When you first start Myth Defense 2, you’re presented immediately with a menu that ties the game’s modes together. If you want to defend a base, your two options are Battle Mode, where you can take on waves of enemies in a standalone match on a variety of different map types, eventually unlocking the ability to generate random ones, and the campaign, where you advance through fixed levels and unlock new ones. Your main weapons in Myth Defense 2 are your towers, which you place around the battlefield by tapping the screen. Towers are customizable and paid for with gold earned from surviving each wave, destroying enemy units, or selling less optimal towers that you’ve already placed. Many of the more expensive towers are specialized, helping you fight armored and magic enemies that have high resistances to regular physical damage. With the ability to sell, upgrade, and place specialized towers, you have a lot of freedom in what you can do, which means that the game throws curveballs at you right from the start. You have a lot of chances to adjust the difficulty of the battles, even in the campaign mode, but the best way to survive is to learn how to prepare yourself against a variety of enemy types and grind for glory points to unlock better towers.
Myth Defense 2 has a few different versions: a free-to-play one, and the platinum version, which contains no microtransactions. Like a lot of games that follow this formula, the skeleton of the microtransaction structure is immediately apparent when you click “Citadel” on the menu and see a couple shops where you can spend the Glory Points you earn in battle.

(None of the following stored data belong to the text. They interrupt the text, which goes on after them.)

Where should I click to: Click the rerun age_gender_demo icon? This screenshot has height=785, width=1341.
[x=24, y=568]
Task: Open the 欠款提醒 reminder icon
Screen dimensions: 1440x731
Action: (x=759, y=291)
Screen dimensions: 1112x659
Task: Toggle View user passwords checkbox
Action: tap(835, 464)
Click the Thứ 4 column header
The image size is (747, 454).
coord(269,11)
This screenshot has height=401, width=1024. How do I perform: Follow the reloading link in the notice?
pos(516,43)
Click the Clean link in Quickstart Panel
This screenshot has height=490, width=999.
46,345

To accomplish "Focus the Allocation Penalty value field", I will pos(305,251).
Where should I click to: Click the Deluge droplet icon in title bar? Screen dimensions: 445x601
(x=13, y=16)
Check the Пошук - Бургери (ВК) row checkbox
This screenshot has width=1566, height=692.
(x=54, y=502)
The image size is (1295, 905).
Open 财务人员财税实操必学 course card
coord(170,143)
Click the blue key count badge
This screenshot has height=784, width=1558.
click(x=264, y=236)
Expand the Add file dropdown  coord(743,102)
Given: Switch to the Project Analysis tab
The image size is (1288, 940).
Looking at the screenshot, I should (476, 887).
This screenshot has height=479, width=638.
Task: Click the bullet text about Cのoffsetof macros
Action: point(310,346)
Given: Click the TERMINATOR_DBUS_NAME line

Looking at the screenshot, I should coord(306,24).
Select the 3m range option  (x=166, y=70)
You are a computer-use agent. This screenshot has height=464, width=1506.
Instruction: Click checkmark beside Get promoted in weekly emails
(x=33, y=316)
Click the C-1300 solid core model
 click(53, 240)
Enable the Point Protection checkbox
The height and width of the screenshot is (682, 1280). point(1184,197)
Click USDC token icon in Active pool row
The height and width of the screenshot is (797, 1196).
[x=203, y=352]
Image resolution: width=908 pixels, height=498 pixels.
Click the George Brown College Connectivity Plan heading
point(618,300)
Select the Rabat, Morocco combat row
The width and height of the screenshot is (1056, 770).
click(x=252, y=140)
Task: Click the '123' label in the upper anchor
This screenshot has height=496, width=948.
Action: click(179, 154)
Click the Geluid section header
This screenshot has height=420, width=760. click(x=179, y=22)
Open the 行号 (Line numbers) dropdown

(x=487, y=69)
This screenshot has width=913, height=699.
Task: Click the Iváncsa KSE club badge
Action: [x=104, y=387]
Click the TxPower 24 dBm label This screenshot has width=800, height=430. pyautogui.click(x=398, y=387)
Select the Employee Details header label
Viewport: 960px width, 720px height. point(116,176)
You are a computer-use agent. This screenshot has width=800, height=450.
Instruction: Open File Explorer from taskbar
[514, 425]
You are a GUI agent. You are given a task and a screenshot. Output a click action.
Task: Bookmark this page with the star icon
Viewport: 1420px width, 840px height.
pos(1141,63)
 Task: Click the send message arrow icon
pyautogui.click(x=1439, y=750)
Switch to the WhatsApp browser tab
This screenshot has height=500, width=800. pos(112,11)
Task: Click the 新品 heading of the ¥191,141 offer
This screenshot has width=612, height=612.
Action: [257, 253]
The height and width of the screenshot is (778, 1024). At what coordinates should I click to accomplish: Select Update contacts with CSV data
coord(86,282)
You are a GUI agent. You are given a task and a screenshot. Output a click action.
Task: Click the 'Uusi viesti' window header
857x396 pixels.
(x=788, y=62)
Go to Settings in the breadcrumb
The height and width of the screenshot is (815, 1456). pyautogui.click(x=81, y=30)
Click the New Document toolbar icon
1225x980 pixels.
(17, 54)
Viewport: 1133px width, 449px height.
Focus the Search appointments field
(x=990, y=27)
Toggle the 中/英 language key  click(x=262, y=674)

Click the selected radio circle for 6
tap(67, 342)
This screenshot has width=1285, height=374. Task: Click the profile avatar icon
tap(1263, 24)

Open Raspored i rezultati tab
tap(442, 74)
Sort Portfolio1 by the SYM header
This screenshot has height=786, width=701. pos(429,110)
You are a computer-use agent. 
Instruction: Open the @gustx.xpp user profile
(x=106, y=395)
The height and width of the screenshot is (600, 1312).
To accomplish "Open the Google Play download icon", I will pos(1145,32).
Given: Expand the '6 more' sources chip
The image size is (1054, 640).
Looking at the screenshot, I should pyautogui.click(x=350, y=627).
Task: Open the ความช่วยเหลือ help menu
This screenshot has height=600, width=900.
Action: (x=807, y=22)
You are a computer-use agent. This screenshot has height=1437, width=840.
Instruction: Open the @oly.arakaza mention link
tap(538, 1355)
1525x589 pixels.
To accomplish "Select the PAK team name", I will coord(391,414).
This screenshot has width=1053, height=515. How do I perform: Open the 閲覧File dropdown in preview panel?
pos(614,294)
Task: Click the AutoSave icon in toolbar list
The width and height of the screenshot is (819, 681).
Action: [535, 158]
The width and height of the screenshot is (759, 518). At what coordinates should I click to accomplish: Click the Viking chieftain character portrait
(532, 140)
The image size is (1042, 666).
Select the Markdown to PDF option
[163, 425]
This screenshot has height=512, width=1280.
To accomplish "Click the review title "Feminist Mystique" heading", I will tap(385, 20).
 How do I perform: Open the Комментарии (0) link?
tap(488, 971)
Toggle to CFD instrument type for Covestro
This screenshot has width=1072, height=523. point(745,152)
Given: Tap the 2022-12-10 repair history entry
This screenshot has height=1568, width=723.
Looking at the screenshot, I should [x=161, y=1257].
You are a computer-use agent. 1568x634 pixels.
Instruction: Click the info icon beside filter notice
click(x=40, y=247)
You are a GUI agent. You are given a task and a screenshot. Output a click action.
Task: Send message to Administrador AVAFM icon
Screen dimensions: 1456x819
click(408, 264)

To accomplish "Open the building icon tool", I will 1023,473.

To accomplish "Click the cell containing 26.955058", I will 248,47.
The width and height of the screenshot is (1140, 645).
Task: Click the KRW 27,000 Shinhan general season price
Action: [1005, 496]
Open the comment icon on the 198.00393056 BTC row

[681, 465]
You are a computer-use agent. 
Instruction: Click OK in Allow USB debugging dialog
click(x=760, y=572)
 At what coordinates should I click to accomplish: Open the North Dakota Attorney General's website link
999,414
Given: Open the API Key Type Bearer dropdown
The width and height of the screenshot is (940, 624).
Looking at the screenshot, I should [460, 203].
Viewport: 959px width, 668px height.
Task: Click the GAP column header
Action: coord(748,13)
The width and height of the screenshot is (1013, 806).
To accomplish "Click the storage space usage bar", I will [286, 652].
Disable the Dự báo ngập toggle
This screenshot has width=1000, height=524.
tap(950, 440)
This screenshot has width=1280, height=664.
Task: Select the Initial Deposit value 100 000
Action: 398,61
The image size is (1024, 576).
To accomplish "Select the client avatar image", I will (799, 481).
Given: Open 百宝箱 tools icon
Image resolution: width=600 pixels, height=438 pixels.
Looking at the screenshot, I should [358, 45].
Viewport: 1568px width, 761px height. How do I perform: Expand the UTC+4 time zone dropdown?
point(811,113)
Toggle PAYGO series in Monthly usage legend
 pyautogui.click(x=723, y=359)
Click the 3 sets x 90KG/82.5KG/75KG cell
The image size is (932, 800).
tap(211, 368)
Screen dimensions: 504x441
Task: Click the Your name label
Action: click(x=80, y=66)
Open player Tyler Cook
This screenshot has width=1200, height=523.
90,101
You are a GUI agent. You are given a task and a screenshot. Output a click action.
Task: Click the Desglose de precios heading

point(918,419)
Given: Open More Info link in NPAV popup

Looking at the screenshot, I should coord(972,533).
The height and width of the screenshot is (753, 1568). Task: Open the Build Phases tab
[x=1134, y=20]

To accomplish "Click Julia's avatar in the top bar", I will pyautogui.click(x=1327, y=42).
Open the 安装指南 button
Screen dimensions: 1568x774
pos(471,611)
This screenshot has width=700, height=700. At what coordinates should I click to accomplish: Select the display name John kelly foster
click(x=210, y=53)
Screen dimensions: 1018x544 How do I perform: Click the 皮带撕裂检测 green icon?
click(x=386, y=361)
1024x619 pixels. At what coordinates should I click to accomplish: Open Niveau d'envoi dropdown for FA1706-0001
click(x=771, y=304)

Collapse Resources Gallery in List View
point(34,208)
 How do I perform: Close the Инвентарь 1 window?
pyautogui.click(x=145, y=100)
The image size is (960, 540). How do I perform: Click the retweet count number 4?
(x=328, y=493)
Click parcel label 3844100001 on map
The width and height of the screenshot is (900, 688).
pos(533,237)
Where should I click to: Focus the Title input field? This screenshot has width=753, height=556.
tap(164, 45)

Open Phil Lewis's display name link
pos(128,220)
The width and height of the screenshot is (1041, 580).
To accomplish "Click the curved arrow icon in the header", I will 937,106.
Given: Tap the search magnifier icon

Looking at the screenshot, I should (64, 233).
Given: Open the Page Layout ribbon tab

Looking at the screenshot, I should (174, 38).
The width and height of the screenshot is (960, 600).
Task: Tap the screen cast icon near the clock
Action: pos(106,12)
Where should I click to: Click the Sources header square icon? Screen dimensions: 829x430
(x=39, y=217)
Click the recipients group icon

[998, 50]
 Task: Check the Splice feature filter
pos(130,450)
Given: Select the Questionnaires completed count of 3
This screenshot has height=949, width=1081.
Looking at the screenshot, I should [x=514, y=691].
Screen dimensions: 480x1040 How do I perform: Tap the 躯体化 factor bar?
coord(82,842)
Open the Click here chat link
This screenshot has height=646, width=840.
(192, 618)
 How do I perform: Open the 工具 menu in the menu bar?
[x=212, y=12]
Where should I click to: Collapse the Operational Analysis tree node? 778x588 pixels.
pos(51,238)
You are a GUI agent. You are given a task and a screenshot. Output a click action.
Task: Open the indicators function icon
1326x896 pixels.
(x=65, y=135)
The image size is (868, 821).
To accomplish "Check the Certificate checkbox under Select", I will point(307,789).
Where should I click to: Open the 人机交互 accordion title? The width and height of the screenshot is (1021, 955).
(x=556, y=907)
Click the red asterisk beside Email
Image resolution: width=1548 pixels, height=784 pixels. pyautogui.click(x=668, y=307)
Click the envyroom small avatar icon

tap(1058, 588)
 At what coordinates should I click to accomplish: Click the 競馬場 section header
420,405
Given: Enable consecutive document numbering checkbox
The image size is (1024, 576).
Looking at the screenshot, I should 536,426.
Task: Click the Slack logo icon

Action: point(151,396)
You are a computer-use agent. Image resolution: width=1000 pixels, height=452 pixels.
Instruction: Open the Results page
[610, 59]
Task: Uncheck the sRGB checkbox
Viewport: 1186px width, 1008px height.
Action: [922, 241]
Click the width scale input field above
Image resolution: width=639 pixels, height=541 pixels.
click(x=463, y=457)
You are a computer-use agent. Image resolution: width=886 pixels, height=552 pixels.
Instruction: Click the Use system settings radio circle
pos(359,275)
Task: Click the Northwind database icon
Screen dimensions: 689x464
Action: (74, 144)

It costs a lot of Glory Points to buy new towers and other upgrades, but the disparity between the points you earn and the points you need isn’t as bad as in a lot of other games that use this business model. The tower defense gameplay is entertaining and replayable, so the grind to get the points you need to get the updates isn’t super tedious.
In addition to a bunch of creative units and towers, the stages of Myth Defense 2 are a major plus. Realistic terrain features like winding roads, swamps, walls, and multiple bases to defend mean that you’ll always be switching up. The simple obstacles and variations in the stages are smart, because they help simulate the real units of an army marching towards you. It’s also another element to react to when you place your towers, keeping the game interesting as you try different configurations and strategies with each new stage.
Graphically, the stages are well-drawn but the units and towers are incredibly zoomed out on a phone’s screen, to the point where everything is almost an abstraction. The small units are a pretty strange choice, but they’re way better than poorly-drawn units. Other than the size, the designs are well done: interesting while still keeping a feeling of gritty pseudo-realism.
Myth Defense 2 offers a gigantic amount of well-balanced tower defense gameplay. Fans of the genre should definitely check it out, and so should people that just want a good mobile strategy game. It’s the sort of game that works well on mobile platforms: the controls are easy, the basic rules are simple but the strategy is complicated, and it saves your place when you leave the game mid-battle. It’s not flashy, but that’s one of the reasons why it runs circles around its peers.
Is it hardcore?
Summary: A low-key but excellent tower defense game with serious depth and a lot of content. Random maps are a huge plus.